Weak Linkage between the Heaviest Rainfall and Tallest Storms

Abstract:

Eleven years measurements from the Precipitation Radar (PR) onboard the Tropical Rainfall Measuring Mission (TRMM) satellite reveals robust differences in rainfall characteristics between extreme rainfall and convection events, irrespective of region. After accumulating `rainfall events' defined as a set of contiguous rainy pixels of TRMM PR measurements for each 2.5 x 2.5 degree grid cell, three different types of regional extreme rainfall events are defined in each grid cell, using the maximum values of near-surface rainfall rate (NSR) and 40-dBZ echo top height (ETH40) in rainfall events; R-only (H-only) extreme events are defined as rainfall events of which the maximum NSR (ETH40) is within top 0.1% but the ETH40 (NSR) is not; RH extreme events are defined as those of which both the maxima of NSR and ETH40 are within top 0.1%.

Only a small fraction of rainfall extreme events are found to be related to convective extremes. The results demonstrate that, even in regions where severe convective storms are representative extreme weather events, the heaviest rainfall events are mostly associated with less intense convection. There are robust differences in echo profiles, rainfall characteristics, and local environments between extreme rainfall and convection events, irrespective of region. Extreme rainfall events exhibit lower echo-top height and downward increase of radar reflectivity (Ze) below the freezing level, whereas extreme convection events exhibit more vertically aligned echo structure. The echo and environmental characteristics of extreme rainfall events imply the importance of warm-rain processes in producing extreme rainfall.

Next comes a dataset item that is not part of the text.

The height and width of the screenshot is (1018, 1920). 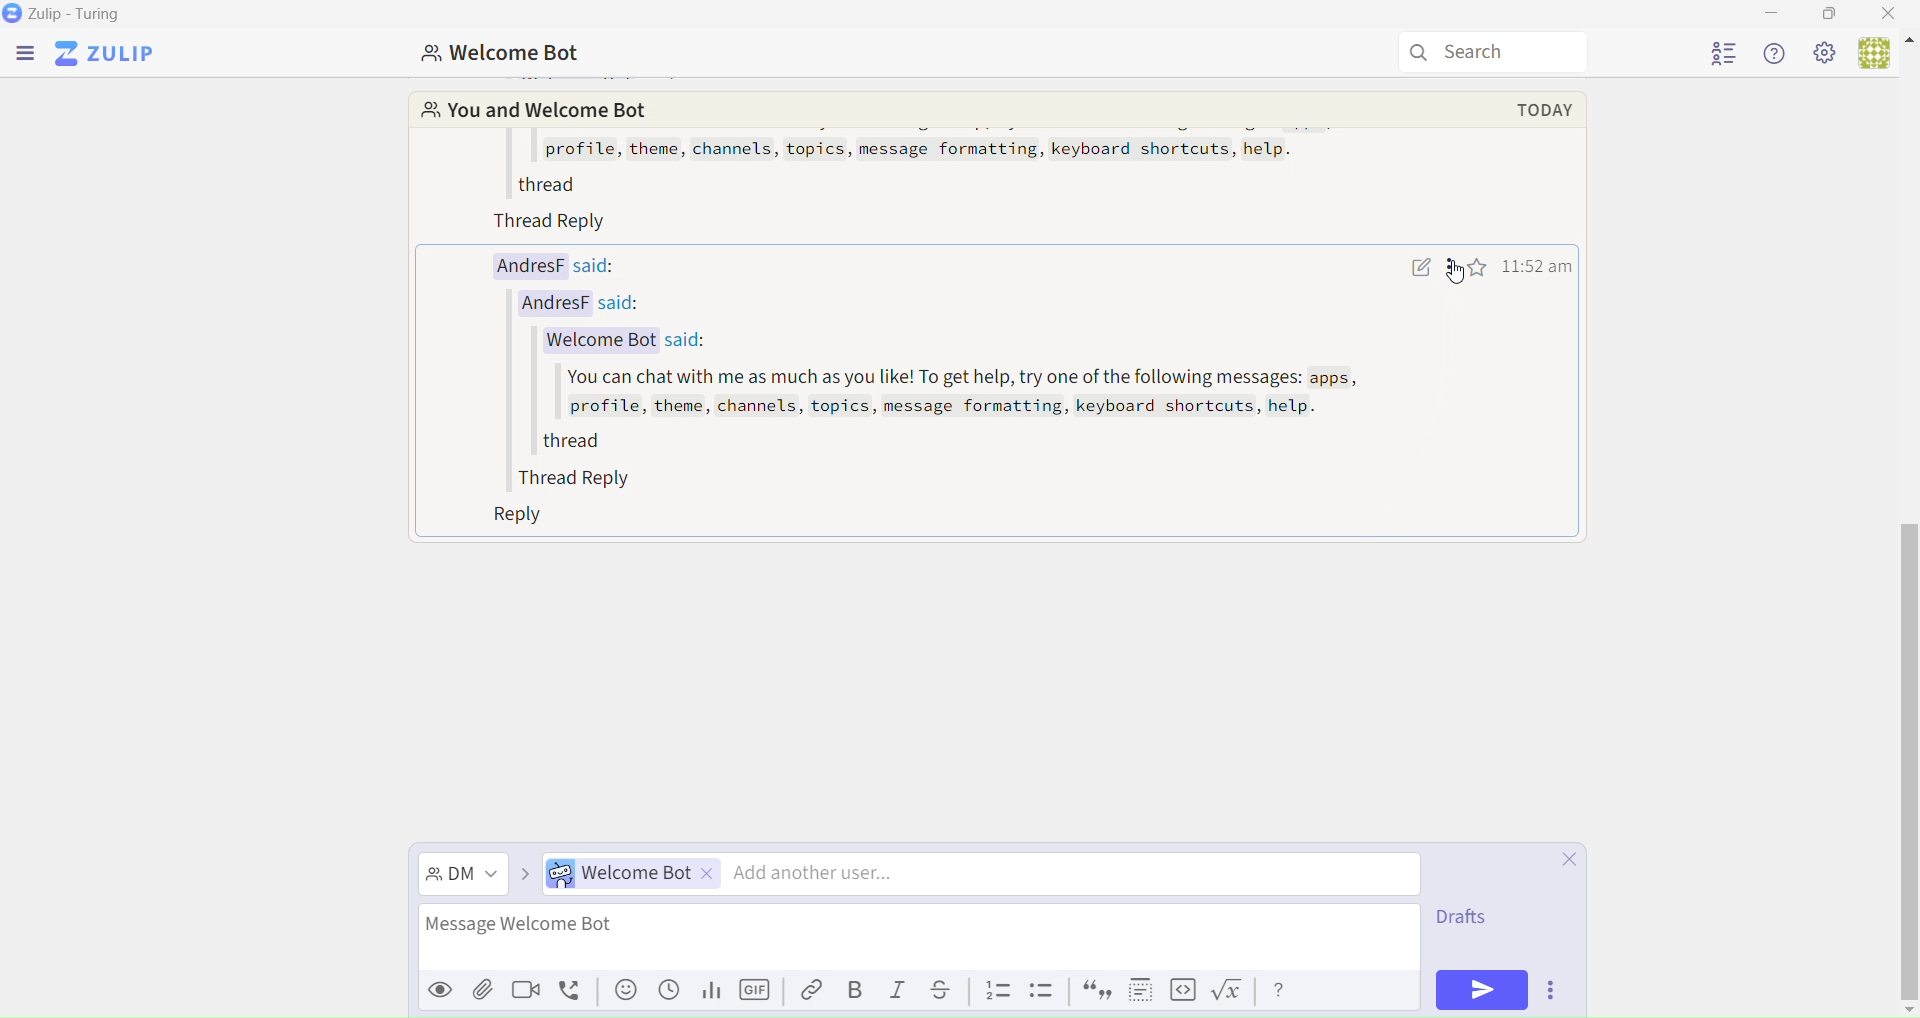 I want to click on Message actions, so click(x=1448, y=275).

An important concern regarding the PR measurements in Ku band is significant attenuation by severe hailstorms. We performed a statistical evaluation of the PR measurements using 5-yr measurements obtained during the Baiu season (May-June) using a ground-based C-band radar in Okinawa, Japan, and confirmed that the attenuation correction method for PR reflectivity works correctly, at least qualitatively, in this region. We are also continuing to evaluate this important issue using data from WSR-88D radars in the United States for some of their severe storms.